2011, année des outremers… et pourtant une indifférence des médias nationaux !

  Je voudrais à ce sujet revenir, à titre d’exemple, sur un évènement important auquel j’ai pu assister, au nom du Conseil général de La Réunion : la commémoration de l’esclavage, crime contre l’Humanité, le 10 mai 2011, dans les jardins du Luxembourg.

 

J’ai eu l’occasion de le dire : le Président de la République Nicolas Sarkozy a fait un beau discours ce jour-là (j’en ai publié l’intégralité sur mon blog le 10 mai 2011 sous le titre « La France et « ses » outre mers : une Histoire d’Amour « ambigüe… »).

 

Un plaidoyer pour le devoir de mémoire dénué de la condescendance du fameux discours de Dakar, en juillet 2007.

 

Comme le souligne la journaliste camerounaise Kidi Bebey et le journaliste sénégalais Alex Ndiaye dans une tribune libre sous le titre « 10 mai 2011: Pourquoi la commémoration de l’esclavage est passée inaperçue » parue dans SlateAfrique :


« Pour une fois, le président français a embrassé l’histoire et fut au rendez-vous de cette journée nationale de commémoration.

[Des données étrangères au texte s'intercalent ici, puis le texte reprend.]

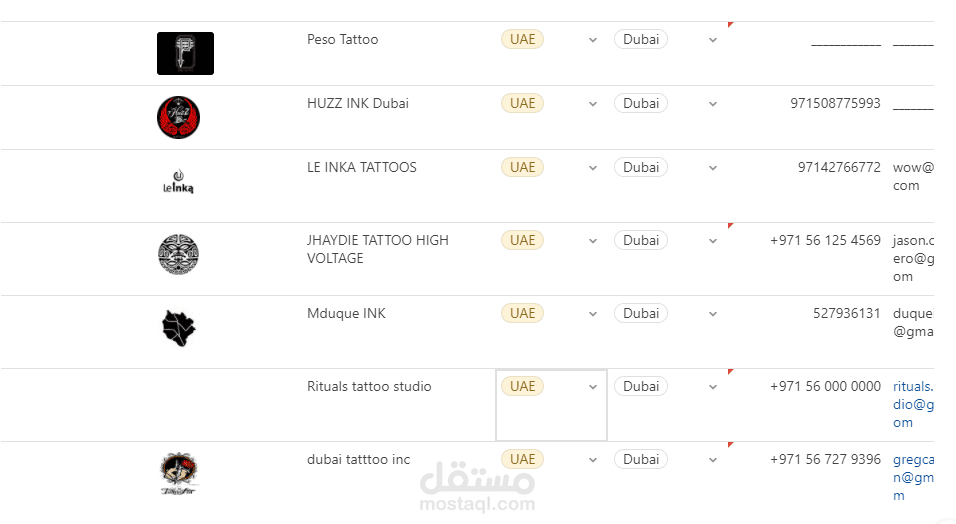
Task: Select the Rituals tattoo studio name cell
Action: point(369,387)
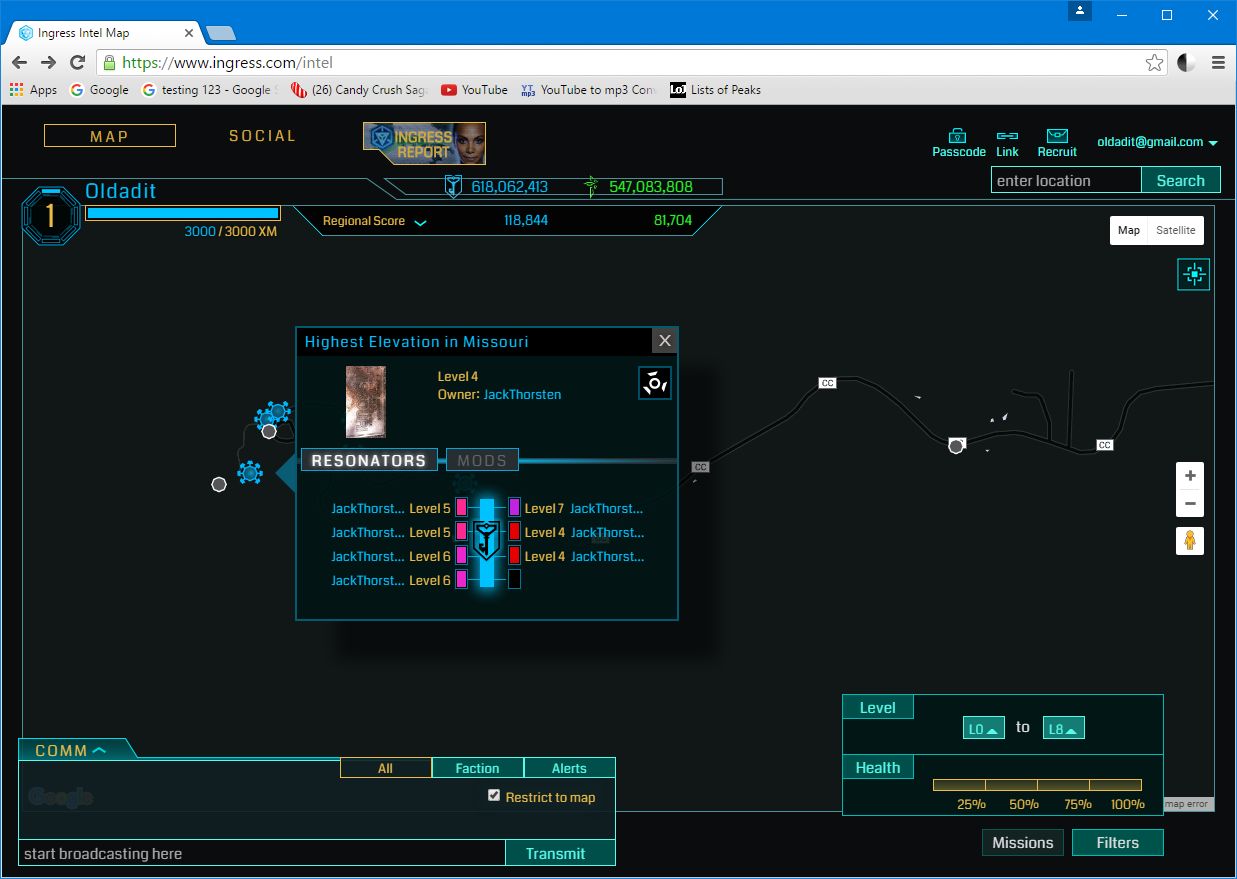Image resolution: width=1237 pixels, height=879 pixels.
Task: Click the portal link icon in popup
Action: [655, 383]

Journée inscrite dans le calendrier républicain depuis mai 2006 et qui fait écho à la loi Taubira de 2001 qui assimile la traite humaine et l’esclavage à des crimes contre l’humanité.


Une stèle commémorative a même été dévoilée dans les jardins du Luxembourg par le premier des Français.

 

Et pourtant, cette journée est passée quasiment inaperçue dans les médias français. Certains diront que l’ombre de François Mitterrand, dont on fêtait le 30ème anniversaire de l’accession au pouvoir, a occulté le reste de l’actualité. »

 

« La france a la mémoire sélective » 

 

Et les deux journalistes de rajouter :


« Mais si Mitterrand est, malgré lui, responsable, il n’est sans doute pas le seul coupable.

 

Si l’on oublie de commémorer la traite négrière, l’esclavage et leurs abolitions, c’est malgré tout parce qu’il demeure plus que jamais difficile d’évoquer en France les pages les moins glorieuses de l’histoire.


Ah ! Que n’a-t-on pas écrit sur l’Allemagne nazie, sur les ravages du communisme, sur la guerre du Vietnam, ou le conflit au Proche-Orient ! Tant que les barbares sont étrangers, la France garde un visage humain.

 

L’examen de conscience n’est pas le fort des descendants de Rousseau et Voltaire, qui ont toujours du mal à évoquer la guerre d’Algérie, les ravages du colonialisme, la France vichyste et collaborationniste ou encore les sanglantes répressions comme celles que mena la France au Cameroun et à Madagascar.


L’image de marque de la «patrie des droits de l’homme» ne souffre aucune atteinte à son intégrité.

Si bien que l’on en arrive à ce paradoxe : l’histoire de France, c’est très bien, mais certains chapitres ne regardent pas tout le monde de la même façon.


Cette difficulté à aborder les événements les plus sombres conduit naturellement à occulter l’histoire de l’esclavage.

Et ceux qui se battent pour que l’on en parle malgré tout sont forcément les plus concernés.

 

Il leur est donc reproché par la majorité d’en faire une question émotionnelle —voire une revendication communautaire—, ce qui au final permet de les rejeter, en refusant au passage la repentance.


À cause de ce cercle vicieux, la majorité des Français continue d’ignorer des pans entiers de son histoire —de même que la majorité des journalistes.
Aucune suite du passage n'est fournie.